Backend Trait
The Backend trait is the central abstraction that makes Teckel's execution engine pluggable. Every execution backend -- DataFusion, Polars, Spark Connect, or a custom implementation -- implements this trait.
Definition
#[async_trait]
pub trait Backend: Send + Sync {
/// The backend's representation of a dataset.
type DataFrame: Clone + Send + Sync;
/// Backend identifier (e.g., "datafusion", "polars", "remote").
fn name(&self) -> &str;
/// Read an input source into a DataFrame.
async fn read_input(&self, input: &InputSource) -> Result<Self::DataFrame, TeckelError>;
/// Write a DataFrame to an output destination.
async fn write_output(
&self,
df: Self::DataFrame,
output: &OutputSource,
) -> Result<(), TeckelError>;
/// Apply a transformation, given the upstream DataFrames keyed by AssetRef.
async fn apply(
&self,
source: &Source,
inputs: &BTreeMap<String, Self::DataFrame>,
) -> Result<Self::DataFrame, TeckelError>;
}
Associated Type: DataFrame
The DataFrame associated type is opaque to the engine. Each backend defines its own:
| Backend | DataFrame Type | Description |
|---|---|---|
| DataFusion | datafusion::DataFrame | Lazy logical plan over Arrow arrays |
| Polars | polars::DataFrame | Eager columnar DataFrame |
| Spark Connect | spark_connect_rs::DataFrame | Handle to a remote Spark DataFrame |
| Remote | RemoteRef | Opaque handle ID for a DataFrame on a gRPC worker |
The Clone + Send + Sync bounds ensure that DataFrames can be shared across the wave-parallel executor's Tokio tasks and cached in the shared BTreeMap.
Methods
name()
Returns a human-readable identifier for the backend. Used in tracing logs:
INFO executing pipeline backend="datafusion" assets=5 waves=3
read_input()
Reads an InputSource (format + path + options) into the backend's DataFrame type. The backend handles format dispatch:
- CSV: Column delimiter, header, quote character, schema inference
- Parquet: Predicate pushdown, column projection
- JSON: Schema inference, multiline handling
write_output()
Writes a DataFrame to an OutputSource with a specified write mode:
| Mode | Behavior |
|---|---|
Error | Fail if the output path already exists |
Overwrite | Replace existing data |
Append | Add to existing data |
Ignore | Do nothing if the output path already exists |
apply()
The core method. Receives a Source (the transformation variant) and a BTreeMap of all upstream DataFrames keyed by asset name. The backend pattern-matches on the Source enum to dispatch to the appropriate transform implementation.

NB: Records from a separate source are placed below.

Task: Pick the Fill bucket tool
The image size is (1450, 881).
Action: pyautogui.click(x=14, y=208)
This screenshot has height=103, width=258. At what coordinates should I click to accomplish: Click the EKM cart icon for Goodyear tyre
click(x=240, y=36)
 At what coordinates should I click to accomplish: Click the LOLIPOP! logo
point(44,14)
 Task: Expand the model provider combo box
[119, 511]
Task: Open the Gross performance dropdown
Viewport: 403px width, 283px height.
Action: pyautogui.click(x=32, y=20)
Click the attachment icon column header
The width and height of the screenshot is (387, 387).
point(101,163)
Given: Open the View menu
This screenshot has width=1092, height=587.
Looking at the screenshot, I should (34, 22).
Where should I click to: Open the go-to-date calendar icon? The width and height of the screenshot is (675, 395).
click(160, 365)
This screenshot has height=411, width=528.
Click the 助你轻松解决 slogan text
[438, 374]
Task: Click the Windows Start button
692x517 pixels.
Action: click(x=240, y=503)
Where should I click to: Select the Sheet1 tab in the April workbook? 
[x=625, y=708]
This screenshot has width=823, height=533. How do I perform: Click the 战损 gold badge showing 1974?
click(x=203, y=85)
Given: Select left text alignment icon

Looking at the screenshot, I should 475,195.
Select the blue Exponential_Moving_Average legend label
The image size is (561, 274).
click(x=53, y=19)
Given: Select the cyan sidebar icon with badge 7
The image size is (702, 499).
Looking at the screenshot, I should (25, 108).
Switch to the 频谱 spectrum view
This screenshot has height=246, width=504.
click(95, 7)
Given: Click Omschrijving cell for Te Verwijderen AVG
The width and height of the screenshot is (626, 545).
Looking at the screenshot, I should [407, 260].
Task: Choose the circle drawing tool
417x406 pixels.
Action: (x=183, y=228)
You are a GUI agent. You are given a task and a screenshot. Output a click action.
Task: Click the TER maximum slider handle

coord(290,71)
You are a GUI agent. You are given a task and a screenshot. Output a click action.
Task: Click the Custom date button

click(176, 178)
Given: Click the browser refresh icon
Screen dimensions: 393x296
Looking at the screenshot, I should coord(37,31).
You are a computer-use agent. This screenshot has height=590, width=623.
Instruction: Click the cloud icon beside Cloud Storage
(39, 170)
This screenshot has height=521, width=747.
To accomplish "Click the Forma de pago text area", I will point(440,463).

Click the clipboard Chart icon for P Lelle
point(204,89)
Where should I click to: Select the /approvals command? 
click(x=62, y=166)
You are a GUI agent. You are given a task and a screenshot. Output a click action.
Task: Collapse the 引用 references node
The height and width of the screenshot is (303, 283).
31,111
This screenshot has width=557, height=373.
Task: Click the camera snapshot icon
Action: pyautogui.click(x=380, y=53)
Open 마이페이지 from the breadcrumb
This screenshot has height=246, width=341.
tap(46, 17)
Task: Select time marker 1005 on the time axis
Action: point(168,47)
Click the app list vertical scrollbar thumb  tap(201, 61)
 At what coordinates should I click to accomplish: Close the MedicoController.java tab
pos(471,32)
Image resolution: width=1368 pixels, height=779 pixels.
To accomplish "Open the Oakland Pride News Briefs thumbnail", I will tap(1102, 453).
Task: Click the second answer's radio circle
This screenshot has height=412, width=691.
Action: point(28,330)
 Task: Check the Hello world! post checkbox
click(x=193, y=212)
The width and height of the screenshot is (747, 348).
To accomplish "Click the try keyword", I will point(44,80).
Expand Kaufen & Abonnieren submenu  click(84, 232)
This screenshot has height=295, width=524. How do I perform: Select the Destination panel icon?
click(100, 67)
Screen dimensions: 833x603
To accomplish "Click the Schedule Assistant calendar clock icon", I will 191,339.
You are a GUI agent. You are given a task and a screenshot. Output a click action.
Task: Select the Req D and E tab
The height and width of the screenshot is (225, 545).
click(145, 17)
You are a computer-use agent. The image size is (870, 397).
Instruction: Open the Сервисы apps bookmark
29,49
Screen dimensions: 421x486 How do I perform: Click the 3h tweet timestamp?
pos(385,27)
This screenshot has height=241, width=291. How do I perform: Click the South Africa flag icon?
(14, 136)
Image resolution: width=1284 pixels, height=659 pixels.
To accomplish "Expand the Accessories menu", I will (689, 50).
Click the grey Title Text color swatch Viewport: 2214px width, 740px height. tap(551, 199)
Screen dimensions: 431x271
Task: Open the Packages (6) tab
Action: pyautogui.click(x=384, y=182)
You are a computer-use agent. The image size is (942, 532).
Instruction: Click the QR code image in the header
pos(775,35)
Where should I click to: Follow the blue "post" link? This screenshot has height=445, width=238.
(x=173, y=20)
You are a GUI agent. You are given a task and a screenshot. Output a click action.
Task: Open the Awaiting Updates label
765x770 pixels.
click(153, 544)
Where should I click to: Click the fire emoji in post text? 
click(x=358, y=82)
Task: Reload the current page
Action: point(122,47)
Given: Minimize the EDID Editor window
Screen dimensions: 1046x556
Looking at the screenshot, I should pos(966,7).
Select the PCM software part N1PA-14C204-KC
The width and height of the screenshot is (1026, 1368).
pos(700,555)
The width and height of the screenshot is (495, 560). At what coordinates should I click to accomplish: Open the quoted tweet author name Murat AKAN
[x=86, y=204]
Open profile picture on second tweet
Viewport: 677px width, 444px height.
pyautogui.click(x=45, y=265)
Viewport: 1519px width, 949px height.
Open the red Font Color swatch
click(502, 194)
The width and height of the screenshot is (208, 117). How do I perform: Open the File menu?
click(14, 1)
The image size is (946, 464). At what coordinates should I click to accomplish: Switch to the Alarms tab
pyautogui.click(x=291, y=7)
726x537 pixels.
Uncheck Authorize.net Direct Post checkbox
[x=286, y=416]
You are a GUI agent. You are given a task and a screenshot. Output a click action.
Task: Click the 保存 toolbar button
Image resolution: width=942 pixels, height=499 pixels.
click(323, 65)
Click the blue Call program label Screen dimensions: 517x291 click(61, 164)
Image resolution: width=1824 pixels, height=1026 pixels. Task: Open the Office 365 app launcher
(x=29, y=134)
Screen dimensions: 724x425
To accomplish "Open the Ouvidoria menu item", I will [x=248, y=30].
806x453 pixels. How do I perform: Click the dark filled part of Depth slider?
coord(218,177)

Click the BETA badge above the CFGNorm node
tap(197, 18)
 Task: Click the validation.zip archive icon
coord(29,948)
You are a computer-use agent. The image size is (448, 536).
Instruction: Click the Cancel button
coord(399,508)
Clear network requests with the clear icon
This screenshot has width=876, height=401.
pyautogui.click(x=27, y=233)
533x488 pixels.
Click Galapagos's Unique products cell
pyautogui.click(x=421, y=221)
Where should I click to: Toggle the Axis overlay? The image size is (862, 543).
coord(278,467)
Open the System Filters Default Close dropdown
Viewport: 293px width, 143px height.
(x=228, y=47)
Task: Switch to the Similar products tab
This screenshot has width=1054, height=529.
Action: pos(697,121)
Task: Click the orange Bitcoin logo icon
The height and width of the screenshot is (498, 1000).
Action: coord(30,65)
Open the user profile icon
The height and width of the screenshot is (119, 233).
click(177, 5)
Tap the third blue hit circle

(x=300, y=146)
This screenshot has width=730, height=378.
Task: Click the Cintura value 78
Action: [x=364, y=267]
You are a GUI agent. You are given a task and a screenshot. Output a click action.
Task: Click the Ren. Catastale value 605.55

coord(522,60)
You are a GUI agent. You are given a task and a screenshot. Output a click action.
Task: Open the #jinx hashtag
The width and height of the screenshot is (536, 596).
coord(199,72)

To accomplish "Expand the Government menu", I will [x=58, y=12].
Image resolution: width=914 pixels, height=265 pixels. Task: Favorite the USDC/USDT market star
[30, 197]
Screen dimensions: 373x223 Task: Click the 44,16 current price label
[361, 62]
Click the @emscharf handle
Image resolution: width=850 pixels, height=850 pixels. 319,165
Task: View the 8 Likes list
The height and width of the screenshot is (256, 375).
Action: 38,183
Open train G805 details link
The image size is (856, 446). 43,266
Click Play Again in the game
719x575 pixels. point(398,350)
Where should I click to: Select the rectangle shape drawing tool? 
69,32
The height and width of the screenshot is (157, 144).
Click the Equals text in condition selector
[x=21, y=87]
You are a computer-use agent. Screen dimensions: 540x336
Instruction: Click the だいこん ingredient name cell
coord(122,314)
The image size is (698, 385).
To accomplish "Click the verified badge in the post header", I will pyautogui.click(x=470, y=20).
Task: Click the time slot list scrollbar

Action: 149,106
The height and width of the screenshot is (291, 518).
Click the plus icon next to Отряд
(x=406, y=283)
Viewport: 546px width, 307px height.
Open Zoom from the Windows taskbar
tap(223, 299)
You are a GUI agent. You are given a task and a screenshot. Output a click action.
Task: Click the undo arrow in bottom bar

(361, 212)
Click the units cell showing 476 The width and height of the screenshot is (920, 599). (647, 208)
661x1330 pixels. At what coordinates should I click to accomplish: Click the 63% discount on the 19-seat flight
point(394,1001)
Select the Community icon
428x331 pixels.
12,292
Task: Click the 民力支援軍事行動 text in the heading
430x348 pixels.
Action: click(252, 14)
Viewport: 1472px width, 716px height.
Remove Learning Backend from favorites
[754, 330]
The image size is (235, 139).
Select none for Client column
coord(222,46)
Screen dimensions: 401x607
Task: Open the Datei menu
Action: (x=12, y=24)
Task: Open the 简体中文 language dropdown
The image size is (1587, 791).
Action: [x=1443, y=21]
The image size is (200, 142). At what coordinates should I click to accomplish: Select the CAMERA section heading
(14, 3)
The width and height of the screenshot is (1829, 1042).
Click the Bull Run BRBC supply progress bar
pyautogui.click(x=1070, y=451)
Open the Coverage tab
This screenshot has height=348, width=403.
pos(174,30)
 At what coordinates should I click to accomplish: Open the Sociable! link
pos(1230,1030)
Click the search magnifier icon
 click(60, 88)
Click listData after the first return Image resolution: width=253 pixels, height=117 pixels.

The Source enum has 45 variants covering all Teckel v3.0 transformations -- from basic operations like Select, Where, GroupBy to advanced ones like Window, Pivot, Scd2, and Merge.
Design Rationale
Why an associated type instead of a concrete type?
Using an associated type (type DataFrame) instead of a concrete type (e.g., Arc<dyn Any>) provides:
- Zero-cost abstraction: No dynamic dispatch or downcasting at runtime.
- Type safety: The compiler verifies that DataFrames produced by one backend method are consumed by the same backend.
- Backend-specific optimizations: Polars can use eager DataFrames, DataFusion can use lazy plans, Spark can use remote handles -- each naturally.
Why BTreeMap<String, Self::DataFrame> in apply()?
The full cache is passed to apply() rather than just the direct dependencies. This allows complex transforms like Join (which needs multiple inputs) and Sql (which registers multiple views) to find all their inputs by name, without the engine needing to know the specific dependency structure of each transform variant.
Implementing a Backend
See the Custom Backend guide for a step-by-step walkthrough of implementing the Backend trait for your own execution engine.